··· Extract ···
Version control

During your career as a researcher, you will write code and create documents over time, go back and edit them, reuse parts of it, share your code with other people or collaborate with others to make tools and documents.

Have you ever lost files that weren’t saved? Or have you gone to a conference or interview and met someone interested in your work and realized you don’t have the files on your laptop? On a gloomy day, have you changed some part of your code when suddenly everything broke and you wished you could just go back to the previous working version, but alas there is no backup and you have tens of folders with misleading names?

Or are you familiar with the scenario, in which you are working with a group, writing a function and then notice another person simultaneously making changes to the same file and you don’t know how to merge the changes? Or someone makes changes to your working version and now when you run it, everything crashes? Have you experienced these or a million other situations when you felt frustrated and stressed and spent hours trying to fix things and wished there was a time machine to go back in time? The time machine has already been invented, and it’s called version control.

What is version control

Version control software keeps track of every modification to the code in a special kind of database. If a mistake is made, developers can turn back the clock and compare earlier versions of the code to help fix the mistake while minimizing disruption to all team members.

Advantages:

  • You can save all your code, data, and documents on the cloud, as you develop a project.

  • You can manage the versions throughout time and see which changes were made at which time, and by whom.

  • You can find other projects, import their scripts and modify them to reuse them for your purpose.

  • You can share your code online: it’s good for science and it’s good for your resume.
···
# Goal A:
Answer these from the version control page, one line each:
(i) What name does the page give to the time machine that has already been invented?
(ii) Where does version control software keep track of every modification to the code?
(iii) According to the list of advantages, where can you save your code, data, and documents as you develop a project?
# Goal B:
Carry the version control page forward from its last line, adding the next part in the same voice.
The rows after the version control page have no part in what is asked here.
··· Entries shown ···
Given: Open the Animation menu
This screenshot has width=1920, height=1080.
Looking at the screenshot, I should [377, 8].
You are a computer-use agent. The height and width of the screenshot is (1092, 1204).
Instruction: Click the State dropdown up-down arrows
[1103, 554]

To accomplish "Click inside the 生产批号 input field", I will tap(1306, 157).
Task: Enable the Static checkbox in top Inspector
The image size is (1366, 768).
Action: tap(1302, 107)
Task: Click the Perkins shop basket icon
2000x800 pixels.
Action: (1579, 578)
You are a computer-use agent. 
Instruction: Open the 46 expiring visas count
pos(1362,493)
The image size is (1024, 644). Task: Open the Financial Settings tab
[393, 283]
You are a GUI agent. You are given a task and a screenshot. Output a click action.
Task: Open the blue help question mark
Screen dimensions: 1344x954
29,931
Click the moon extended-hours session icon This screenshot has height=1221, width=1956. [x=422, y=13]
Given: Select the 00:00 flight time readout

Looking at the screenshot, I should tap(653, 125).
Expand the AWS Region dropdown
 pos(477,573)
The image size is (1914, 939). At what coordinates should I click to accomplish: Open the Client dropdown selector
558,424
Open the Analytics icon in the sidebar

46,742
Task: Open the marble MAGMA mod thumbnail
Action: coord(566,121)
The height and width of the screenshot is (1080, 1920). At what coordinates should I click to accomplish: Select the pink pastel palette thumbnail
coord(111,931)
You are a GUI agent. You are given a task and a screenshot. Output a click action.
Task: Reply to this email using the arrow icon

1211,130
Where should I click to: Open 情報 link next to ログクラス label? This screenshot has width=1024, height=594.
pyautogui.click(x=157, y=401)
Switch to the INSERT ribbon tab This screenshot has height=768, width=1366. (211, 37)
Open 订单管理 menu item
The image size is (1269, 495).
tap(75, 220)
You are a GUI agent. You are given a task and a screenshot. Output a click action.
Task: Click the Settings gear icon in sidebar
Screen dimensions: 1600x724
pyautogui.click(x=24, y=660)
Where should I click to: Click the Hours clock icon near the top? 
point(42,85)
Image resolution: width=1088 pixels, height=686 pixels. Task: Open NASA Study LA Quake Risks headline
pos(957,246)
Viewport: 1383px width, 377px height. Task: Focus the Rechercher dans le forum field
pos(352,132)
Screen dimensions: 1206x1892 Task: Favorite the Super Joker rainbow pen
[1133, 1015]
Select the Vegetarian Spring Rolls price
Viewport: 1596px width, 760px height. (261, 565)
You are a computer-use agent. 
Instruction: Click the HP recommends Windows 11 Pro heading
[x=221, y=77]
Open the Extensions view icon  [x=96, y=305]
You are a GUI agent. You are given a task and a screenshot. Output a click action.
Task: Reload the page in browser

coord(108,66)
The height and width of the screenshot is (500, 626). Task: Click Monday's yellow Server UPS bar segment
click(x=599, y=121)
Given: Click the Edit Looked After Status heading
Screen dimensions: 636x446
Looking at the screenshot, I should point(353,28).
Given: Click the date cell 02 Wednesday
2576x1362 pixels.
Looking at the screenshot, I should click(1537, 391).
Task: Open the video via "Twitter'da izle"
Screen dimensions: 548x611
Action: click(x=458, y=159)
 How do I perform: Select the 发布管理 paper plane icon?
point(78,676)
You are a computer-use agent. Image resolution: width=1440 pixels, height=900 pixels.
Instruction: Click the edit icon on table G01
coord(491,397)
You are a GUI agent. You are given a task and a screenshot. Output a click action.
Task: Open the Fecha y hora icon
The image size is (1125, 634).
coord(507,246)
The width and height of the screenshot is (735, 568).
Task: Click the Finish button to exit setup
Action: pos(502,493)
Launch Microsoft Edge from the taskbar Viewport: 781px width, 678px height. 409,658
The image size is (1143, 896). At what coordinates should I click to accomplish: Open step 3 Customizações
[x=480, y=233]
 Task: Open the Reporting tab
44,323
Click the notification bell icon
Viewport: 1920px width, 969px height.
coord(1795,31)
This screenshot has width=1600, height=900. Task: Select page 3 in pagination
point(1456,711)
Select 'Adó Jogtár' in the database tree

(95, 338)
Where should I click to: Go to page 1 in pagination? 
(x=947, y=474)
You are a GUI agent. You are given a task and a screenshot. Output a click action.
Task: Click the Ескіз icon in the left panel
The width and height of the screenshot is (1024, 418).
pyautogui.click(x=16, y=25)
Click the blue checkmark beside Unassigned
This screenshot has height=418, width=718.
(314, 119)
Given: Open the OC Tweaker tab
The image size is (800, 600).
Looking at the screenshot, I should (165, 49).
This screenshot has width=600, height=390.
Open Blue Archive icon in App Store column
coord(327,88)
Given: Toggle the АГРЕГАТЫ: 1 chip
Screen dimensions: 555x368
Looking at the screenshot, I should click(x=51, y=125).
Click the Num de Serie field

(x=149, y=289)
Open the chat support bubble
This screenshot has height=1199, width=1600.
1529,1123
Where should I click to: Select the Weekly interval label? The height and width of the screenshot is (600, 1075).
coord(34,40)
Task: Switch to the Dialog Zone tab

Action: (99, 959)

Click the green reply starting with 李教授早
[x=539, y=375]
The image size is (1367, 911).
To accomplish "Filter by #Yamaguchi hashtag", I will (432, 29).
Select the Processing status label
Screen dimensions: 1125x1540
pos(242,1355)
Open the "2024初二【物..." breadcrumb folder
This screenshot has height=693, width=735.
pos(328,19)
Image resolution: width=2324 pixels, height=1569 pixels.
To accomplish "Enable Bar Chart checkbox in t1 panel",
···
# Reply A:
(i) Version control
(ii) In a special kind of database
(iii) On the cloud

# Reply B:
  • If you are a PhD student, you can start saving your files early on, and by the time you finish, you will have all your analyses documented and easily accessible, which will help a lot when you’re writing your thesis.

There are many version control software such as git, subversion, mercurial and many others. git is by far the most popular one.

So what is git? git is a open source tool, which features functionalities to make repositories, download them, get and push updates. It can allow for teams to work on the same project, manage conflicts, monitor changes and track issues.

Version control platforms

The most widely used version control platforms supporting git are GitHub and Bitbucket.

  • Repositories on Bitbucket are by default private and only viewable by you and your team.

  • Repositories on GitHub are by default public (everyone can see them), and to make them private you need to pay.

For a more comprehensive comparison of the two platforms see this comparison by UpGuard. When choosing a platform you must consider the limitations of each tool, and if you are employed in research, most likely, you will have to use the platform preferred by your research institute or company. Note that Bitbucket has a limitation on the number of teams one can make for free, and after some point you will need to pay.

Another platform for git is Gitlab.